General characteristics
- Class & type: Tupi-class torpedo cruiser
- Displacement: 1,190 tonnes (1,170 long tons; 1,310 short tons)
- Length: 79.35 m (260 ft 4 in)
- Beam: 9.40 m (31 ft)
- Draft: 2.97 m (9 ft 9 in)
- Installed power: 7,693 ihp (5,737 kW)
- Propulsion: 2 × triple-expansion steam engines; 2 × screw propellers;
- Speed: 22.5 knots (41.7 km/h; 25.9 mph)
- Armament: 2 × 101mm Armstrong guns; 6 × 57mm Maxim Nordenfelt guns; 2 × 37mm Maxim Nordenfelt guns; 2 × 7mm Maxim Nordenfelt machine guns; 2 × 452 mm (17.8 in) torpedo tubes;

= Brazilian cruiser Tymbira =

Brazilian warship

Tymbira was a torpedo cruiser operated by the Brazilian Navy, belonging to the along with Tamoio and Tupi. During the First World War it patrolled the Brazilian coast. It was dismissed from service on 30 November 1917.

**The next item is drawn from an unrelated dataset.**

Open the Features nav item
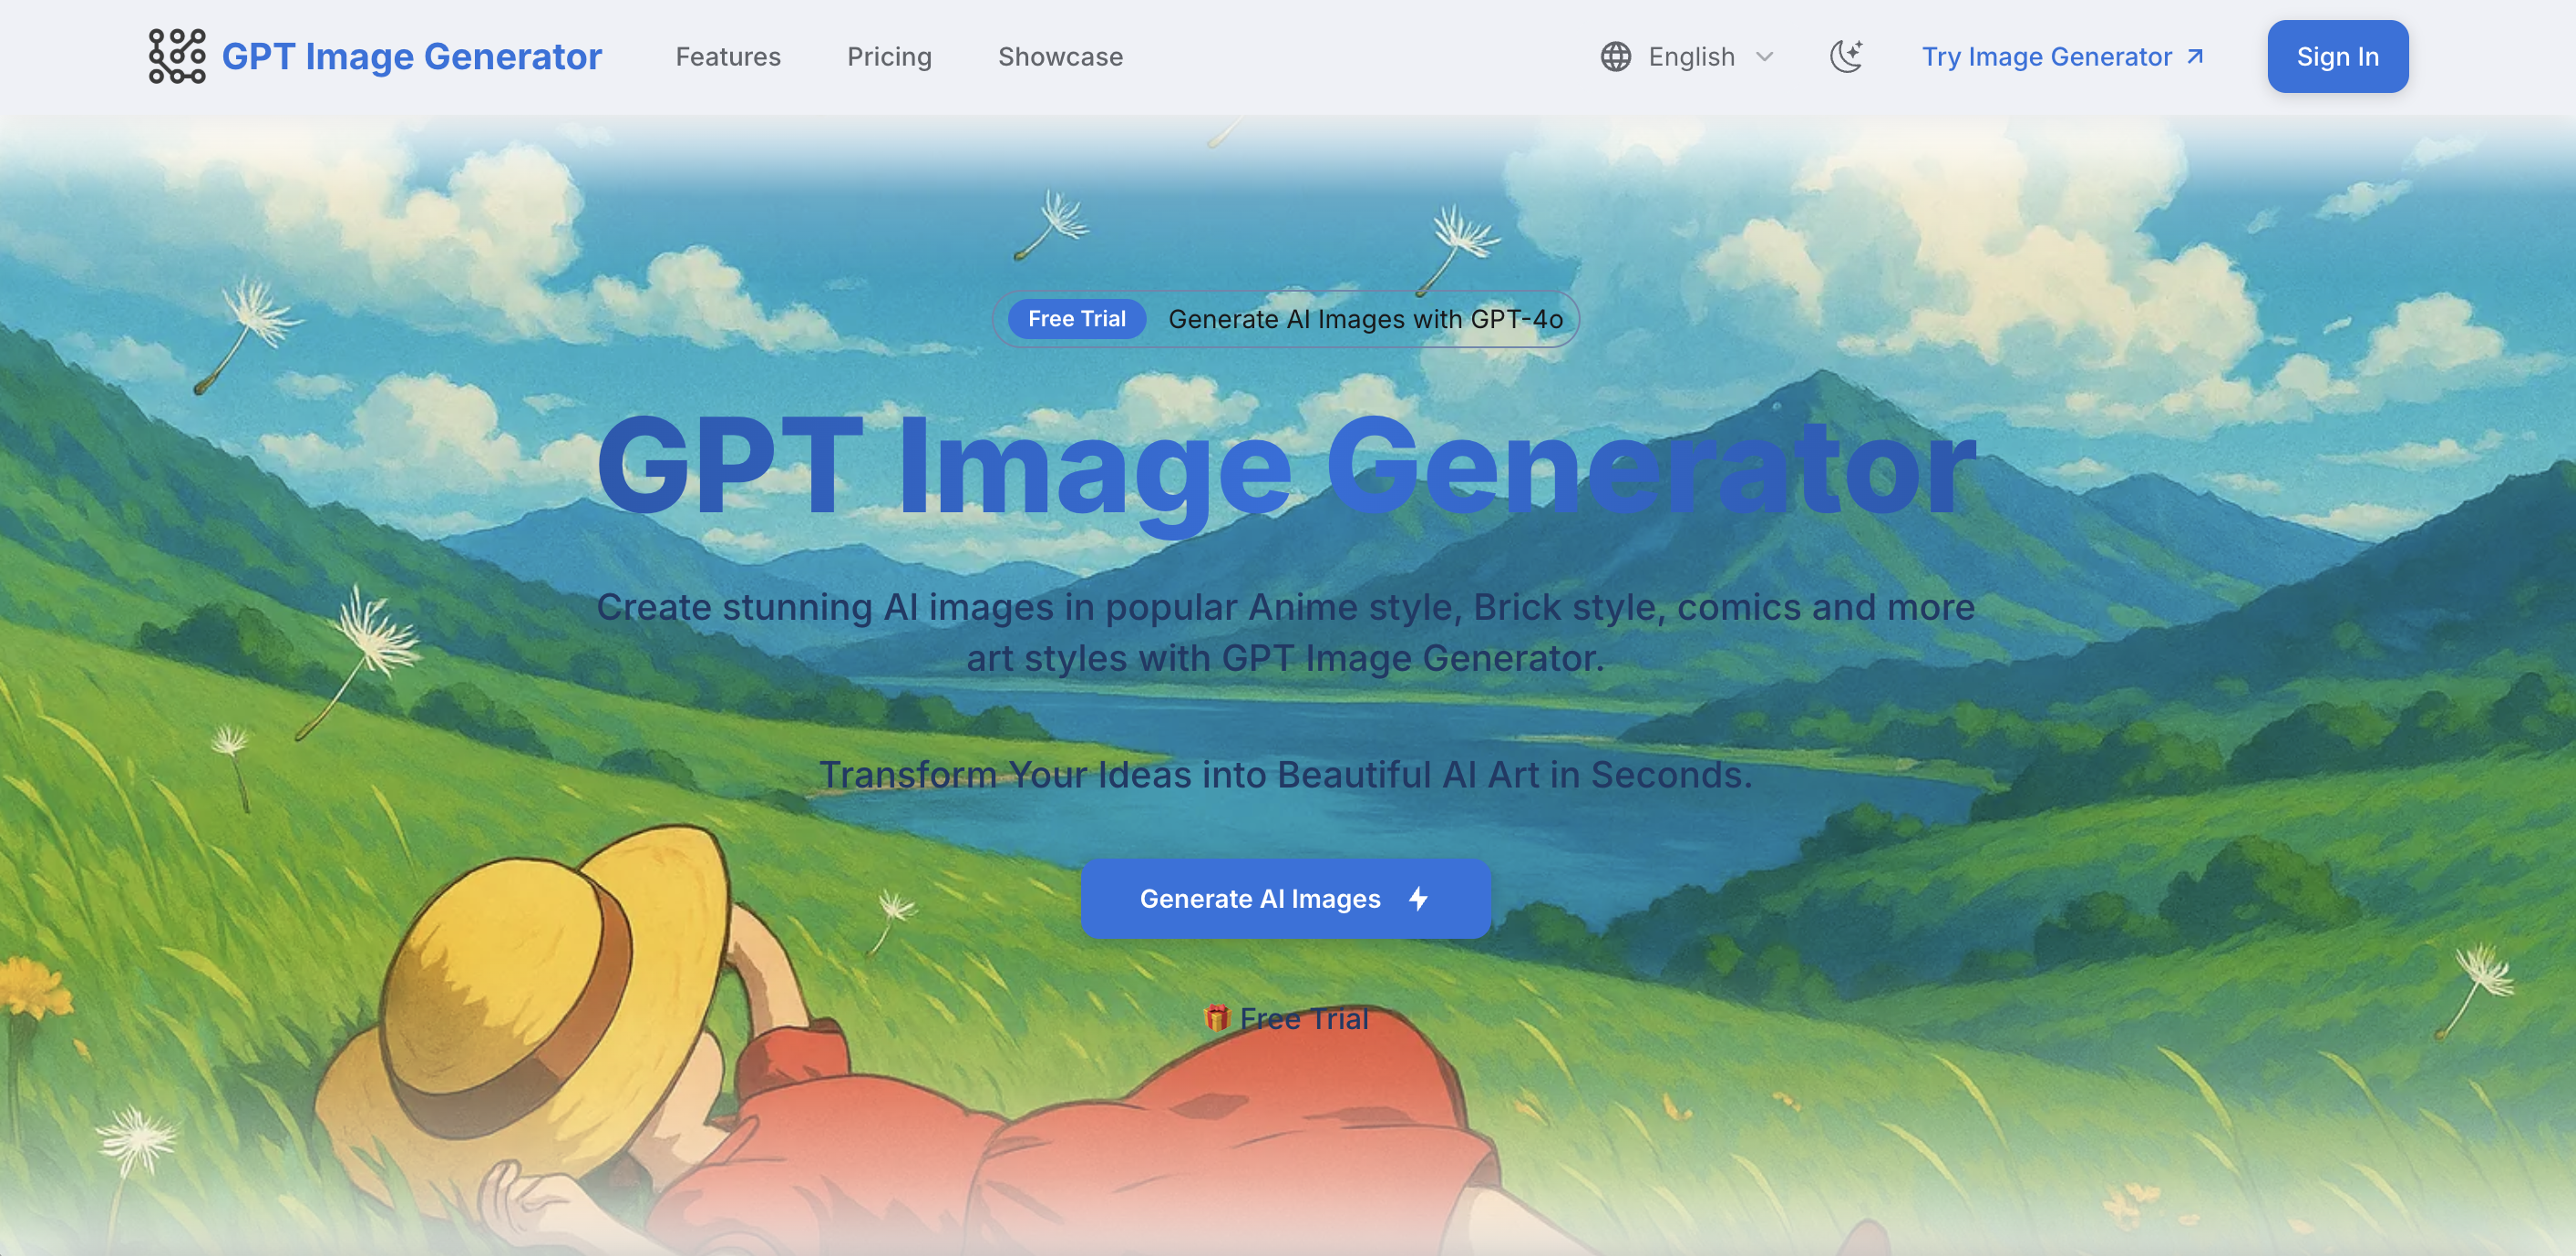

== Construction and design ==
Tymbira was built by the Stettin shipyard, in Kiel, Germany, and was launched on 1 April 1896. Its name is a tribute to the Timbiras, a Brazilian indigenous people who inhabited the current territory of the state of Maranhão. It was the first Tupi class torpedo cruiser commissioned in the Brazilian navy. The incorporation took place on 26 January 1896. The ship was built with a maximum displacement of 1,190 tons, 79.35 m in length, 9.40 m in beam, 5 m in depth and 2.97 m in draft. Its propulsion system consisted of two steam engines that generated 7,693 hp of power and propelled the vessel up to 22.5 knots. It was armed with two 101mm Armstrong guns, six 57mm Nordenfelt guns, two 37mm Maxim guns, two 7mm Maxim machine guns and two 452mm torpedo tubes.

== Service ==
In May 1905, it is recorded that Tymbira sailed to Manaus in formation with other Brazilian vessels. In 1910 it carried out naval exercises in Rio de Janeiro. By the end of 1913, it was with the fleet of the São Sebastião Island Squadron, for naval exercises, formed by the battleships Minas Geraes, São Paulo, Floriano and Deodoro; the cruisers Almirante Barroso, Bahia and Rio Grande do Sul, the torpedo cruisers Tamoio and Tupi, the destroyers Amazonas, Pará, Piauí, Rio Grande do Norte, Alagoas, Paraíba, Sergipe, Paraná, and Santa Catarina. During the First World War, it patrolled the Brazilian coast between the ports of the northern region and Rio de Janeiro. It was decommissioned on 30 November 1917.